Hatırladığım kadarıyla, bir akşam hüzünlüydüm. Yüreğimde kopan fırtınanın esiri olan düşlerim bu koca kente rest çekmişti, içinde bulunduğum karmaşa beni yeterince yaşamın en karanlık tüneline sürüklemiş, istesem de oradan çıkmamın mümkün olmayacağını biliyordum, oysa ben her gece aydınlığın bana sunduğu tüm güzel sözleri bağıra bağıra ona anlatıyordum, siz hiçlik nedir biliyor musunuz? Ben de biliyorum, fakat bildiğim hiçliğin koca şehri öldüreceği aklımın ucuna bile gelmezdi. Hatırladığım kadarıyla sabaha yakın bir vakit onu kaybetmiştim.
İçinde bulunduğum duygusal sarsıntı'dan kurtulmak istedim;
attım kendimi dışarıya!
Vapurda yol alırken sürekli Alman, Fransız, İtalyan ve onlarca insan garip bir şekilde resimler çekiyordu, içlerinden bazıları bana anlamadığım dilden bir şeyler soruyordu, bilsem de zaten kimseye katledilen kenti anlatma derdinde olmazdım. Bu mükemmel kırgınlık beni yeterince boğuyordu, beni en iyi köprü altlarında uyuyan çocuklar anlıyor olmalıydı, bir süre onlarla konuşmayı istedim, ne var ki dilimdeki tüm sözcüklerin kimseye iyi şeyler söylemeyeceğini biliyordum, bu yüzden başım öne eğik yürüdüm.
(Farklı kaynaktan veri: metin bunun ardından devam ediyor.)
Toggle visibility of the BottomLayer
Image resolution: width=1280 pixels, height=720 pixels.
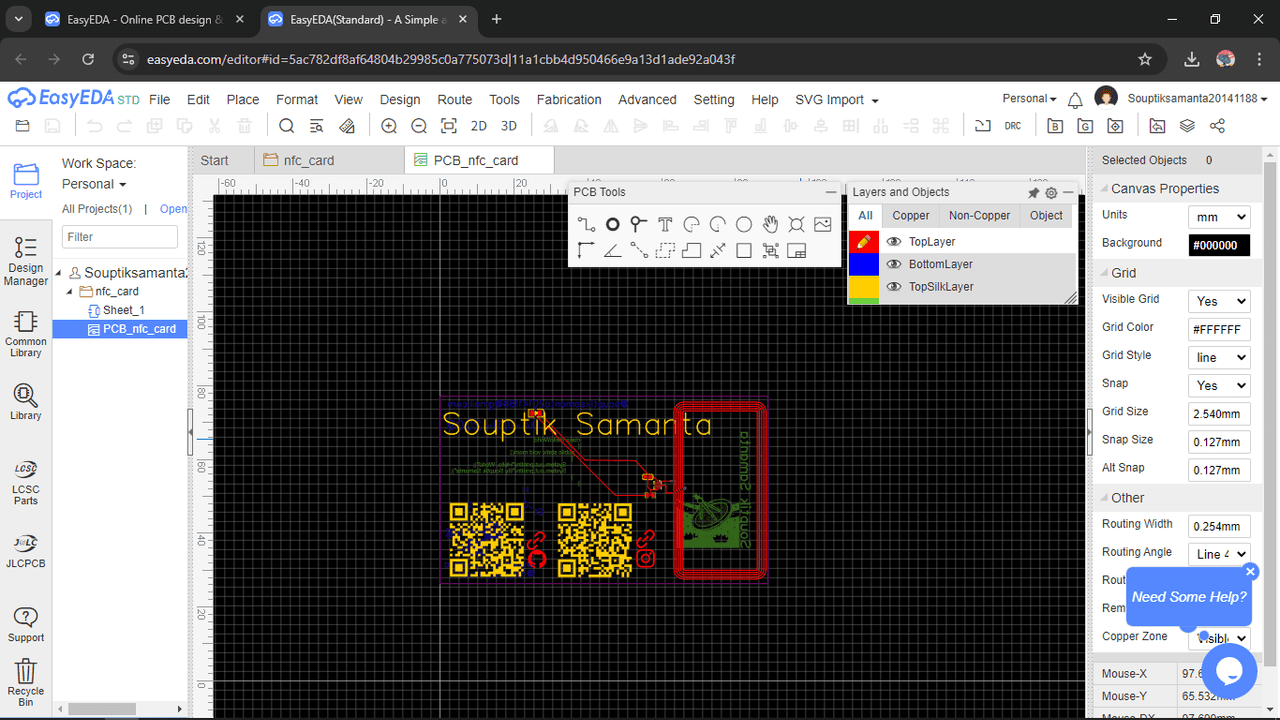(x=894, y=264)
O gün gün tüm ülke seçime gitmiş, insanlar telaşla televizyonların başını bekliyor, gelen her haberde seviniyordu, bazıları üzülüyordu, üzülenlerin benim kadar kederli olduğunu söyleyemem, ben aldırmıyordum bile, oysa hata mı yapıyordum? İnsanlık geleceği bir grup insana veriliyordu, özlemini duyduğumuz demokrasi, barış, eşitlik kavramlarından pekte bahsetmeyen, bahsettiklerinde sürekli peşi sıra yalanlar doğuran bu adamların mutluluğu beni bu tünelden kurtaramazdı.
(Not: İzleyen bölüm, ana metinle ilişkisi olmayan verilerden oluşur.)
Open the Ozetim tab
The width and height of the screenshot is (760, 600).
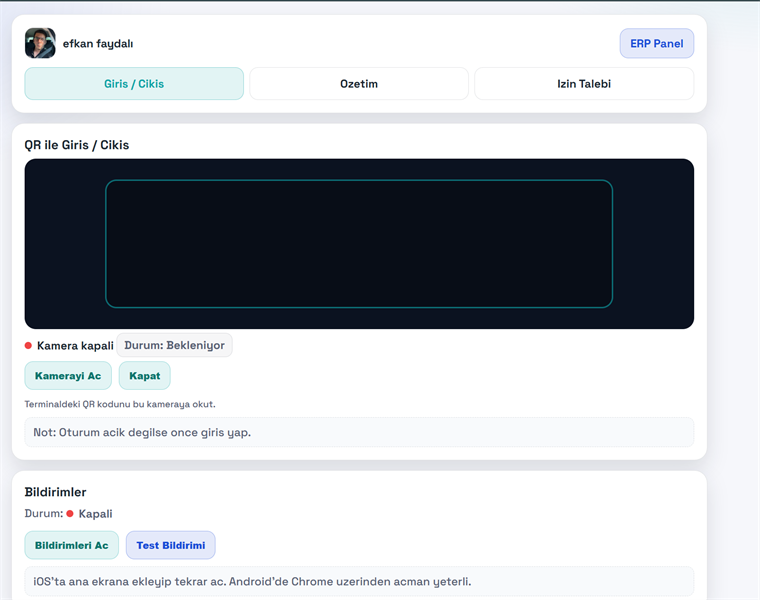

Ağır adımlarla İstiklal Caddesi'nde dolaştım, tüm iş yerleri önünde oturan genç kızlar ve delikanlılar gülümsüyor, içlerinden bazılarını sevdiğim kadının suretine benzetiyordum, fakat ne var ki o da bu karanlık kentin derinliğine gömülmüştü, gözlerimden uzak olan bu sureti halen arıyor olmam çürüyen düşlerimin melankolisi olmalıydı.
Ben de boş bulduğum bir sandalyeye oturup içtim. Ayağa kalktığımda tüm insanlar ortalıktan kaybolmuştu, sarhoştum!
Bir süre etrafıma gülümseyerek baktım. Tramvay rayları üzerinde gezinen güvercinleri görüyor deli gibi onlara koşmak istiyordum. İlk defa korkmuştum, ölmesini istemiyordum şu küçük hayvanların. Daha fazla beklemeden karşımdaki dar sokağa girdim, çöp tenekeleri halen boşaltılmamış üzerlerinde bayat ekmekler vardı, ziyafet çeken köpeklerin hırıltısı ilk defa beni korkutmamıştı! Bir gün başlarına gelecek olaylardan habersizdi onlar, işlek caddeler mezar olacaktı onlara, ya da baba parasıyla beslenen insanların arabalarına ufak zarar açacak, bedelini canlarıyla ödeyecekti. Bu sokağın başı onların eviydi kimsenin onlara yaklaşmasına izin veremezdim, sarı renkli olanı yanıma yaklaşmıştı, ayak uçlarımı koklamaya başladı, ısırabilirdi, ardından bir diğeri geldi, bir diğeri daha çoğaldılar! Isırabilirlerdi, ısırmadılar, diz çöktüler duvar dibine, parıldayan gözleriyle daldılar gözlerime, derken erkek olanı yaklaştı dişinin yanına, koklaştılar, iri memeleri sarkmıştı dişi köpeğin, biri anne diğeri baba olmanın o muhteşem duygusunu yaşıyor olmalıydılar, iyi ama çocukları nerede! Bu sorunun cevabını vermek üzereydim ki; karşımdaki eski bir hanın penceresinden beni izleyen ihtiyar adam takıldı gözlerime, işte ondan korkmuştum!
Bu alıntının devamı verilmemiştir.